Use the responsibilities obtained from the ML training (EM algorithm implemented above; variable 'gammas_ml') to initialize $q(\zz)$. This implies that we use the same number of Gaussian components $C=6$ as for the ML training.
Run iteratively the updates of $q(\mmu,\llambda)$, $q(\ppi)$ and $q(\zz)$ until the algorithm converges.
Once the VB inference converges:
Plot the estimated approximate distributions $q(\mu_c,\lambda_c)$ for all the Gaussian components $c \in \{1\dts C\}$. You can reuse the code for plotting NormalGamma distribution from vb_gmm_training.ipynb notebook.
Print also the vector of parameters $\aalpha^*$ of the approximate posterior distribution of the weights $q(\ppi)$.
Analyze these results. What can you say about the obtained posteriors distributions? What do they represent? How do these posterior distribution compare to the parameter estimates obtained from the EM algorithm?
Generate several (say 50) samples from the approximate posterior distribution $q(\ppi,\mmu,\llambda) = q(\ppi) \prod_{c=1}^C q(\mu_c,\lambda_c)$. Each such sample is set of parameters of one GMM. Plot the GMM distributions corresponding to all the samples into a single figure. Comment on this plot. What do the individual GMM distributions represent?
Now, average all the GMM distributions from the previous step. Attention! Average the GMM distributions, not their parameters as sampled from $q(\ppi,\mmu,\llambda)$. What can you say about the obtained average distribution? What does it represent?
#Your code goes here :)
Now estimate and plot the VB (approximate) posterior predictive distribution. How does the resulting posterior predictive distribution compare to:
#Your code for posterior predictive distribution
Now repeat the whole excercise, but this time using the inference based on Gibbs sampling (not the collapsed one).
Start from fixed $\zz$ initialized as the most likely assignments of observations to GMM components according the the ML training (i.e. assignment will be again derived from variable 'gammas_ml').
In each iteration, plot the GMM distribution corresponding to the sample from $p(\ppi,\mmu,\llambda|\zz, \xx)$. What do the individual GMM distributions represent? How do they compare to the samples from the VB approximate posterior $q(\ppi,\mmu,\llambda)$?
Average the distributions from the previous step to obtain an approximation to the posterior predictive distribution. Plot this distribution. How does it compare to the VB posterior predictive distribution? Is it any different? If yes, why?

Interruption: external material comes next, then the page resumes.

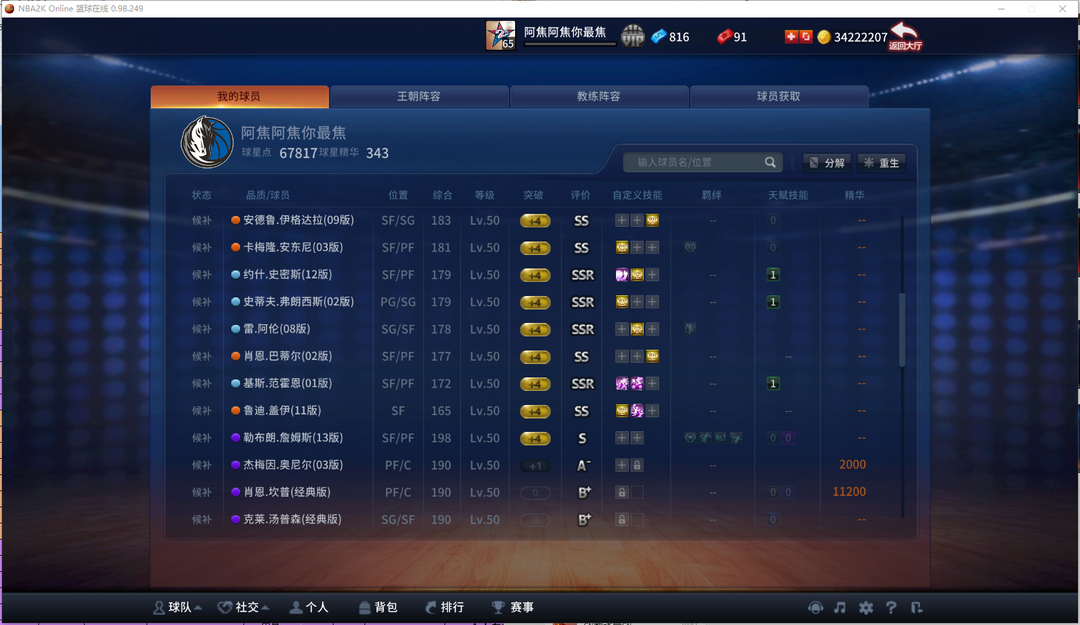Click the question mark help icon
The height and width of the screenshot is (625, 1080).
891,607
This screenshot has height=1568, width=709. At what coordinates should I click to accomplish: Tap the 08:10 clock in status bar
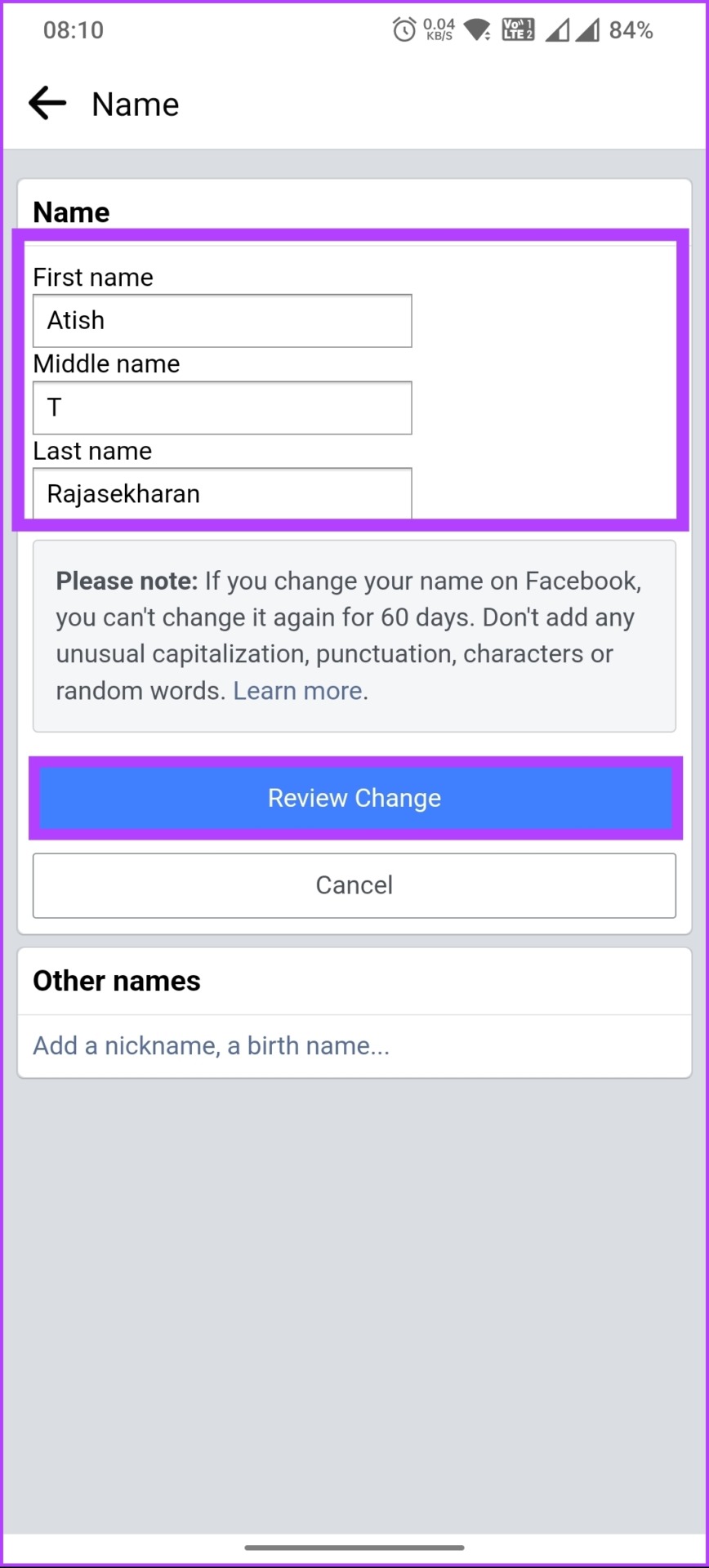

#Your code for Gibbs sampling inference
Generate larger number of training observations (e.g. 1000 samples) from the true distribution (mus_true, vars_true, pis_true) and repeat the whole experiment once more (for both VB and Gibbs sampling inference) with the larger amount of training data. Regenerate all the plots and comment on how they change from the previous experiments with smaller training data set.
#Your code
Try to implement as much as you can and answer as many questions as you can. It is fine if you do not understand some questions or if you do not know some of the answers.